---------- Data for the task ----------

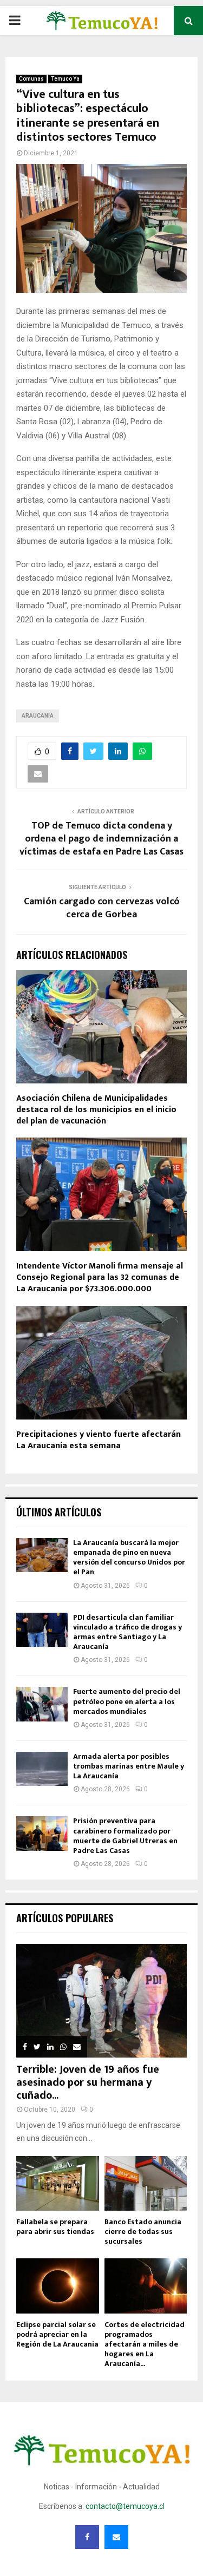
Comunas (31, 79)
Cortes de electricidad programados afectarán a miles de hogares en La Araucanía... (144, 2344)
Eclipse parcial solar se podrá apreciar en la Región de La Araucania (57, 2334)
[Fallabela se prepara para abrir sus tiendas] (57, 2183)
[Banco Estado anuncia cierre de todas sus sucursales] (145, 2183)
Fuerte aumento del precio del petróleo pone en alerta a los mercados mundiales (126, 1701)
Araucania (38, 716)
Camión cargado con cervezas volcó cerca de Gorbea (102, 908)
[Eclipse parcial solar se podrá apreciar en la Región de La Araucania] (57, 2286)
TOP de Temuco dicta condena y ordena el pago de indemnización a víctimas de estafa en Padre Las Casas (101, 839)
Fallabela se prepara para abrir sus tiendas (55, 2227)
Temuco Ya (65, 79)
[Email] (116, 2537)
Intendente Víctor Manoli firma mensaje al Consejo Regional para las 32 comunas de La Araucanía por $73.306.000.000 (99, 1277)
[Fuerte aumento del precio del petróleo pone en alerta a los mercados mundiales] (42, 1704)
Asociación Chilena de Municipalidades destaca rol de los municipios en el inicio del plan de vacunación (96, 1109)
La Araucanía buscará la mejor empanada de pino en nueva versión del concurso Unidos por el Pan (129, 1557)
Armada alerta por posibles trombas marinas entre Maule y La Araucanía (128, 1766)
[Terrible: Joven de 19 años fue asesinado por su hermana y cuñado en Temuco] (101, 2001)
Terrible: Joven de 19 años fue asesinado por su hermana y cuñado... (87, 2082)
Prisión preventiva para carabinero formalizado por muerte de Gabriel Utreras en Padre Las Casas (125, 1836)
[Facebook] (87, 2537)
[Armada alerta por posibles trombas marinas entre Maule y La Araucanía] (42, 1769)
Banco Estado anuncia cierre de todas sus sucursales (142, 2232)
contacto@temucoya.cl (125, 2506)
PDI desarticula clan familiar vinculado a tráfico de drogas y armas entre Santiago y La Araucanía (127, 1632)
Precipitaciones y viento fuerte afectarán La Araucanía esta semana (98, 1440)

----------

### Exercise directions
When a line above includes the word "Región", please list that line.

### Answer section
Eclipse parcial solar se podrá apreciar en la Región de La Araucania (57, 2334)
[Eclipse parcial solar se podrá apreciar en la Región de La Araucania] (57, 2286)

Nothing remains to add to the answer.